Pianist Eric Huebner’s virtuosic release of Ligeti’s iconic etudes alongside his Trio for Violin, Horn, and Piano underscores the composer’s restless nature and attraction to various sources of aesthetic inspiration. Throughout the 1970s—after fourteen years in exile—György Ligeti made a number of return trips to his native Hungary. He had hoped to rekindle a relationship with the musical community of his homeland and reestablish himself as a ‘Hungarian’ composer. By the end of the decade, though, these efforts fizzled out, coinciding with a prolonged bout of illness and a fallow creative period. The works on this disc—the Études pour Piano (Livres I-II) and the Trio for Violin, Horn, and Piano (Hommage à Brahms)— followed this period of crisis in Ligeti’s life and marked a decisive stylistic shift in his output. This new style drew on, among other things, elements of neo-romanticism, alternate tunings and microtonality, curious flirtations with tonal harmony, Central European folk idioms, and a stunning diversity of non-Western traditions. The point was not his virtuosic ability to inhabit an array of contemporary and historical styles, but rather his inability to settle wholly in any one.
It could be said that Ligeti’s Horn Trio (1982) inaugurated this new trajectory both in its style and in its thematic inspirations. When the pianist, Eckart Besch, first approached Ligeti about composing a companion piece to the Brahms trio for violin, piano, and natural horn, the suggestion evidently sparked powerful associations. There are, for instance, well-documented personal associations for Ligeti between the sound of the natural horn and the alpenhorns he heard in the Carpathian Mountains as a child. In his Romanian Concerto of 1951, the natural horn solo of the third movement explicitly recalled these childhood memories. In the opening measures of Ligeti’s trio, the horn part bears an immediate resemblance to that earlier work. Furthermore, this horn melody unfolds over a skewed quotation, by the violin, of the ‘Lebewohl’ (“farewell”) horn call that opens Beethoven’s Piano Sonata, Op. 81a.

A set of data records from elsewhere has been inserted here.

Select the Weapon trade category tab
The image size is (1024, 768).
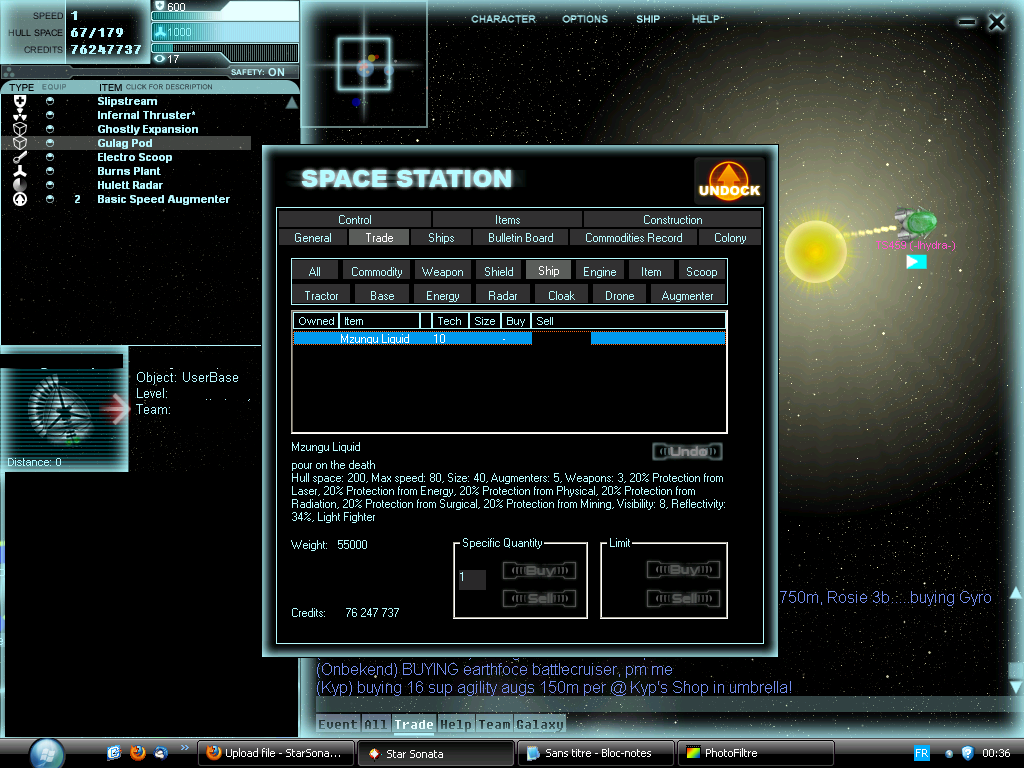[x=442, y=271]
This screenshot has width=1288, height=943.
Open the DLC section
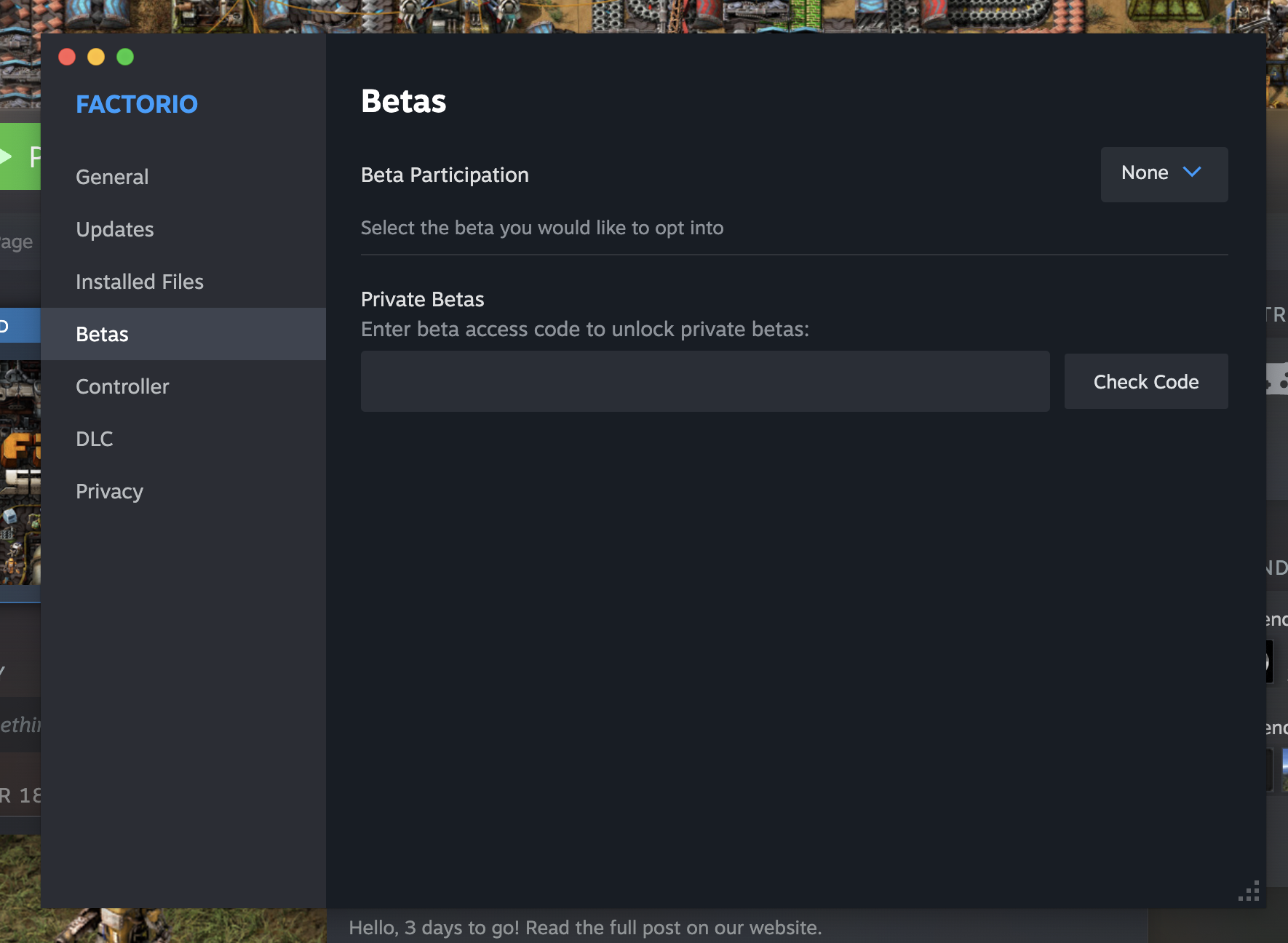[x=95, y=439]
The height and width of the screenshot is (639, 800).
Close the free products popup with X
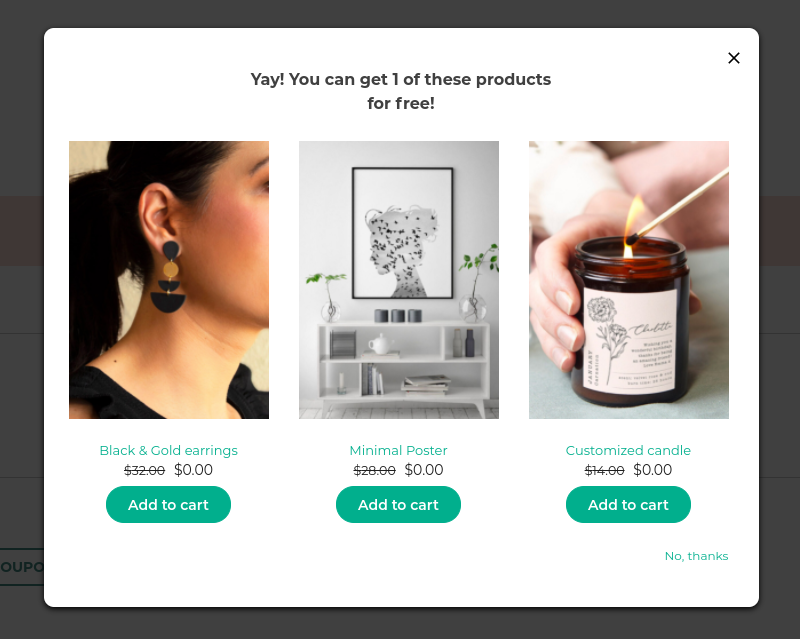click(734, 58)
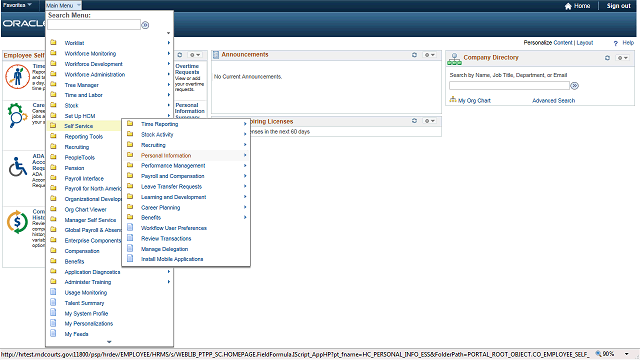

Ligeti named Chopin, Schumann, Scarlatti, and Debussy as primary influences in composing his first two books of piano etudes (1985-1994). Ligeti was by no means a virtuoso pianist, but he wrote his piano etudes at the keyboard and aimed to preserve that traditional sense of the genre as virtuosic technical study. In a playful subversion of the romantic pianist channeling musical ideas with sublime facility through a machine, Ligeti inserts his body as a faulty mechanical intermediary. Two machines—body and piano—engage in dialogue, producing unpredictable effects on the passage from thought to expression.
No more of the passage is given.